Olaparib response may depend on DDR mutation type in mCRPC
medwireNews: The degree of response to olaparib among patients with heavily pretreated metastatic castration-resistant prostate cancer (mCRPC) varies according to the type of DNA damage repair (DDR) alteration the tumor carries, research shows.
The findings of the phase II TOPARP-B trial, presented at the 2019 ASCO Annual Meeting in Chicago, Illinois, USA, show that response to the PARP inhibitor was greatest among people carrying BRCA1/2 or PALB2 mutations.
Joaquin Mateo, from the Institute of Cancer Research in London, UK, explained to meeting delegates that the trial was conducted to validate the findings of TOPARP-A, which demonstrated the antitumor activity of olaparib 400 mg twice daily in patients with no molecular selection.

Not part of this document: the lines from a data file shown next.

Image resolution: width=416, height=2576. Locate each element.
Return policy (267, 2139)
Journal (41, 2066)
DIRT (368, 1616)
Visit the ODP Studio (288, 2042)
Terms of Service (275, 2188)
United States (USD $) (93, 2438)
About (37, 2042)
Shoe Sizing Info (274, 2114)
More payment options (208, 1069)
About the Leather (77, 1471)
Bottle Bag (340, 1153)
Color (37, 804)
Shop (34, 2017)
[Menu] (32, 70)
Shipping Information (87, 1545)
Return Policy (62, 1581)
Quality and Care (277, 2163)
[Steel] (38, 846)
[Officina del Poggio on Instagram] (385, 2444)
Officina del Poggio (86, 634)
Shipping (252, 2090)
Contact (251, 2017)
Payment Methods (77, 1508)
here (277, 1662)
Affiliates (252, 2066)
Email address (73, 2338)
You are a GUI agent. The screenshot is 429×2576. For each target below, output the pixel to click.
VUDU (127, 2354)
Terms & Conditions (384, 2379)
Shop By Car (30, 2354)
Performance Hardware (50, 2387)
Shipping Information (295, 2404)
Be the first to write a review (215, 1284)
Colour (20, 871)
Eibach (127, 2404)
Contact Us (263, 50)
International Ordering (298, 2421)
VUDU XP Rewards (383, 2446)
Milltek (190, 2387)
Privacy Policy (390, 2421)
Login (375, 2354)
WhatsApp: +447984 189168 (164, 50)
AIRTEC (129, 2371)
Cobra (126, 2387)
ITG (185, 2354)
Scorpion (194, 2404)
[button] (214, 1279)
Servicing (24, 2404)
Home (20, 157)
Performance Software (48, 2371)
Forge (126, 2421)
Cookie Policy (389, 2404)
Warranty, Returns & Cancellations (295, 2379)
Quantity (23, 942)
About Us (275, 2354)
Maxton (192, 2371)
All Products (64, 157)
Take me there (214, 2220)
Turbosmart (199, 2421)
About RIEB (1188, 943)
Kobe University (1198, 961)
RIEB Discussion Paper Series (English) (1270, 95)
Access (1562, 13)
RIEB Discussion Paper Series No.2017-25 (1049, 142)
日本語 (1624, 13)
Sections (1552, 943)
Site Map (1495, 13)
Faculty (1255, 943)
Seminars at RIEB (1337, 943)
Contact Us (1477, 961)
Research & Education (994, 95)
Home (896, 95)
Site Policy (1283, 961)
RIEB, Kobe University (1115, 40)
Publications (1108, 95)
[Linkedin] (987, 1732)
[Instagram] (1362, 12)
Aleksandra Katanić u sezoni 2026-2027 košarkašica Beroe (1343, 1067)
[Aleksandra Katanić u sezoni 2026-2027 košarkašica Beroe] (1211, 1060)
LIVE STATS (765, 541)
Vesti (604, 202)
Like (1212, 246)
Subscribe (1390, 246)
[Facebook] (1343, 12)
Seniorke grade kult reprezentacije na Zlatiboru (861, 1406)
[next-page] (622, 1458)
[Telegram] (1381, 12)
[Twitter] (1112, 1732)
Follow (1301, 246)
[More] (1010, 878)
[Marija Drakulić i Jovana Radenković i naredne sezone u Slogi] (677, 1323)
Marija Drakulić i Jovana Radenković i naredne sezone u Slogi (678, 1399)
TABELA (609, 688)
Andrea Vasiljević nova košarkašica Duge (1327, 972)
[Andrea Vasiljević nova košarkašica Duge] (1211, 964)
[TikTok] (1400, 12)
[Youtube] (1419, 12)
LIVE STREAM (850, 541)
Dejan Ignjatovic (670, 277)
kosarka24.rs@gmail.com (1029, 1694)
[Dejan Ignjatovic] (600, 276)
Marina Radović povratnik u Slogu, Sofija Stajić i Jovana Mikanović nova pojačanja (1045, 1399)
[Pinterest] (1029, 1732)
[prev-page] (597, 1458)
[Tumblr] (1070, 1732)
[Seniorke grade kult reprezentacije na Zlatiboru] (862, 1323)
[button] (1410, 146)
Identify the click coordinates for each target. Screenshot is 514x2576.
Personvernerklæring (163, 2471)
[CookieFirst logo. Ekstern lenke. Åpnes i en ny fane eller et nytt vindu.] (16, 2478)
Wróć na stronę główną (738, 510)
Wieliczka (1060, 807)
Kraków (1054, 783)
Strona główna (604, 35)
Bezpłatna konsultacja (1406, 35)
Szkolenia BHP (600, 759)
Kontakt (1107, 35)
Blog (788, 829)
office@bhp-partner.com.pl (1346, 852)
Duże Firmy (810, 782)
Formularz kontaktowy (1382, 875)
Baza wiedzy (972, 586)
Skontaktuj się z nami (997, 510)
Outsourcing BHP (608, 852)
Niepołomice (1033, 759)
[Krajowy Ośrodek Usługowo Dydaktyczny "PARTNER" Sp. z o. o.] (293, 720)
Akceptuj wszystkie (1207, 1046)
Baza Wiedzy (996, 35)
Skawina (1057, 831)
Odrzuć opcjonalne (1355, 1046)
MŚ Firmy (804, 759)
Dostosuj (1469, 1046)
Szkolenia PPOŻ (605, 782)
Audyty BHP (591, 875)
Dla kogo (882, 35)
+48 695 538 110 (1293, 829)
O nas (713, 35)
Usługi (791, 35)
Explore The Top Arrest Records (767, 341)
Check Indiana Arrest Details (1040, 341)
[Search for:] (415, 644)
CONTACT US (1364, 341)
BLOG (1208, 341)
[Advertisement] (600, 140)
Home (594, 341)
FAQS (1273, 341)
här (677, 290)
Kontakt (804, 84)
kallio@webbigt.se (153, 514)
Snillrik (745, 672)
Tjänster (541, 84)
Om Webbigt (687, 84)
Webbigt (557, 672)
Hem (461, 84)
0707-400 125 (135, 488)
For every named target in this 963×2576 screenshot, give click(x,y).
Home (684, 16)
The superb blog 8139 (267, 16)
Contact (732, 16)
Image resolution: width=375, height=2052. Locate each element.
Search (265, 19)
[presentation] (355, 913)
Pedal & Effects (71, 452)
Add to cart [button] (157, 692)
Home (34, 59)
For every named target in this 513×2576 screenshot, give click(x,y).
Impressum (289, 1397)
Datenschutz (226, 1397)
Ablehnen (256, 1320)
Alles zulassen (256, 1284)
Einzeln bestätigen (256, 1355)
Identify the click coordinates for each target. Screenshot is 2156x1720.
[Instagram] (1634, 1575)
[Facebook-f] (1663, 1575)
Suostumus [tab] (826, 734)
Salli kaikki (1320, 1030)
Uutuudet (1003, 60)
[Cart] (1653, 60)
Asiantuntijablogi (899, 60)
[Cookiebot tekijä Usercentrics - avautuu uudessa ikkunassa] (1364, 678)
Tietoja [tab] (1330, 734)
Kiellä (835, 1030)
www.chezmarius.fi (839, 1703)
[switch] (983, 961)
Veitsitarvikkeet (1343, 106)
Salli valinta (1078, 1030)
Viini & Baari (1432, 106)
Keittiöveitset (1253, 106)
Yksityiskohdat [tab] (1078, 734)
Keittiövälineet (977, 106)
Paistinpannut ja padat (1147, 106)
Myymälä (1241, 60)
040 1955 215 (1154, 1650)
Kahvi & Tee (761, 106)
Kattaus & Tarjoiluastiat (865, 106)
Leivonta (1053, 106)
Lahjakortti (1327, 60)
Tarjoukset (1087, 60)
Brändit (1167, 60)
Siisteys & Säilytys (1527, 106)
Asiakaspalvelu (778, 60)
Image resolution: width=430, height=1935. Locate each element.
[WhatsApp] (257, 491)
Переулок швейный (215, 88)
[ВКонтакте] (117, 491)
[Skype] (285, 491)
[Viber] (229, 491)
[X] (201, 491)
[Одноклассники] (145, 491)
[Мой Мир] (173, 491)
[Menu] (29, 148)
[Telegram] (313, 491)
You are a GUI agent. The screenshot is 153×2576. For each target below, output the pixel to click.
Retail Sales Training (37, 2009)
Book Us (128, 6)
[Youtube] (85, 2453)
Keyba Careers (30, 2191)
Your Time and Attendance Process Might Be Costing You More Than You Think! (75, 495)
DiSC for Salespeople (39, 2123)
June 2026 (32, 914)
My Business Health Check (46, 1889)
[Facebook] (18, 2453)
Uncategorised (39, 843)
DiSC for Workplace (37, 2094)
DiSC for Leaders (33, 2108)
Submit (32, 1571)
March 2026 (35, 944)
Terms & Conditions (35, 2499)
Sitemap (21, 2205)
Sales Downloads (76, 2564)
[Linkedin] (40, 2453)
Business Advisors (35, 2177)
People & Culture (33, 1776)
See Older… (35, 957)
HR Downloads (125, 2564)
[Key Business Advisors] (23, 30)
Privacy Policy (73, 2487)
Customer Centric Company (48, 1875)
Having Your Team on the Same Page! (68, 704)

TOPARP-B included 98 patients with mCRPC whose tumor biopsies showed a mutation in in any gene associated with DDR or PARP inhibitor sensitivity. Nearly all of them had previously received docetaxel (100%) plus abiraterone and/or enzalutamide (90%), and 38% had previously been treated with cabazitaxel.
The patients were randomly assigned to receive olaparib at the original dose of 400 mg twice daily or at the lower dose of 300 mg twice daily, which is now approved for the treatment of breast and ovarian cancer.
After a median 17.6 months of follow-up, the overall response rate was 54.3% in the 400 mg cohort and 39.1% in the 300 mg cohort.
This included RECIST responses of 24.2% and 16.2%, respectively, PSA responses (defined as a decline of at least 50% from baseline) of 37.0% and 30.2%, respectively, and CTC conversion rates (from ≥5 cells/7.5 mL of blood at baseline to <5 cells/7.5 mL) of 53.6% and 48.1%, respectively.
Median radiographic progression-free survival (rPFS) was 5.5 months in the 400 mg group and 5.6 months in the 300 mg group.
Subgroup analyses according to the altered gene present showed the highest response rate occurred among patients with a BRCA1/2 mutation, at 83.3% of 30 patients, followed by PALB2 at 57.1% of seven patients, ATM at 36.8% of 19 patients, and CDK12 at 25.0% of 20 patients. The response rate was 20% among the 20 patients with other mutations (ATRX, CHEK1, CHEK2, FANCA, FANCF, FANCG, FANCI, FANCM, RAD50, and WRN).
Median rPFS was 8.3, 5.3, 5.8, 2.9, and 2.8 months in the BRCA1/2, PALB2, ATM, CDK12, and other mutation groups, respectively.
Mateo concluded that “[g]ene aberration type matters” in response to treatment with olaparib.
He added that “[d]ose may matter,” but pointed out that the increased response rate and longer time without radiographic progression came at the cost of a higher rate of dose reductions. Specifically, 37.7% of patients in the 400 mg group needed a dose reduction, compared with 12.2% of those in the 300 mg group.